Elle appelle en outre à participer à :
- la ronde infinie des
obstinés de midi à minuit, organisée du 2 au 6 juin à Paris et en
province.
- la Marche de tous les
savoirs, à l’initiative de SLR, le 4 juin ;
- la 4e réunion de la
Coordination nationale des BIATOSS et ITA et à la 4e réunion de la
Coordination nationale de la Formation des Enseignants, le 6 juin ;
- une campagne de renvoi
des bulletins de vote inutilisés aux candidats aux élections européennes,
avec la mention « Universitaires en Colère », le 7 juin ;
- la 4e réunion de la
Coordination nationale des Laboratoires en Lutte, le 9 juin ;
- la nuit des
universités organisée à Paris 8 Vincennes—St-Denis, le 12 juin ;
- la manifestation
unitaire à l’initiative des confédérations syndicales, le 13 juin ;
- la ronde des obstinés
des 24h du Mans, le 13 juin ;
- la rencontre que la
Coordination Nationale des Laboratoires en Lutte se propose d’organiser à
Paris le 24 juin, à l’occasion de la tenue du Conseil d’administration du
CNRS au CERN (Lausanne, Suisse) ;
- la distribution de tracts
lors des épreuves du baccalauréat et lors des inscriptions des lauréats.

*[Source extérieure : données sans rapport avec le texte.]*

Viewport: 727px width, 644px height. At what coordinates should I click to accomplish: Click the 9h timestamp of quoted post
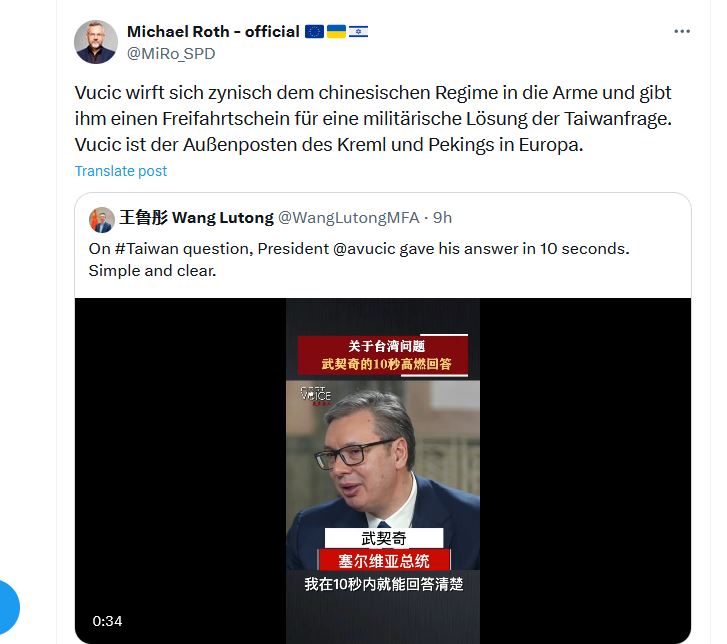click(442, 217)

La Coordination Nationale des Universités invite l’ensemble
de la communauté universitaire et scientifique à participer aux
« Rencontres d’été de la CNU » que l’université Paris 7 organise les
27 et 28 juin 2009. Enfin, les représentants des Universités, associations,
sociétés savantes et syndicats réunis ce jour annoncent que la 12e réunion de
la Coordination Nationale des Universités se tiendra le mercredi 30 septembre
2009 à l’Université Paris 8.
Autres actions envisagées
Tout en soutenant les collègues engagés dans diverses
actions locales, comme les démissions des responsabilités administratives et
pédagogiques, le refus de siéger dans les conseils, la rétention des notes et
la non-tenue des jurys, la CNU appelle les personnels à :
- concernant la
mastérisation : • alerter les élus locaux et les inciter à prendre la
défense du service public de l’enseignement ; • sensibiliser les
inspecteurs d’académie ; • organiser des journées de discussion
UFR-IUFM ;
- concernant les
statuts : • déposer des recours contre les décrets ; • se
positionner contre la modulation et les entretiens professionnels dans
toutes les instances où ils peuvent siéger (Conseils de laboratoire et
d’institut, Conseils d’administration, Comités Techniques Paritaires,
Commissions Administratives Paritaires, Conseils d’UFR et de
département...) ; • demander tous une modulation à la baisse et à
contester la décision en cas de refus, si l’établissement a mis en place des
possibilités de modulation de service ; • refuser la mise en place
des entretiens professionnels au sein des établissements d’enseignement
supérieur et de la recherche ;
de façon plus générale : • boycotter les jurys
du bac ; • boycotter la vague A des évaluations de l’AERES, en envoyant
leur rapport à leur organisme de tutelle et non à l’AERES ; • boycotter
les expertises ANR et les appels d’offres ; • exiger le report de l’examen
par les Conseils d’administration du passage aux compétences élargies et à
organiser des campagnes d’information préalables dans chaque
établissement ; elle appelle les Conseils d’administration à refuser le
passage aux compétences élargies ; • organiser des consultations locales
sur les réformes en cours et à en centraliser les résultats ; • maintenir
et développer les formes alternatives d’enseignement (cours ouverts,
universités populaires...) comme forme de réappropriation des missions
fondamentales de l’université ; • demander aux présidents d’université de
banaliser une demi-journée par semaine pour que la mobilisation puisse
s’organiser et que puissent se tenir régulièrement des assemblées
générales ; • constituer un comité de solidarité et de veille sur la
répression ; • créer un réseau européen interuniversitaire ; • signer
la pétition « appel par anticipation à la démission de Claude Allègre de
son nouveau poste de ministre » ;
(www.jussieu.ras.eu.org/allegre) ; • participer aux « Quartiers d’été
de l’Université » en organisant des actions à l’occasion des événements marquants
de l’été (festivals, étapes du Tour de France, plages...).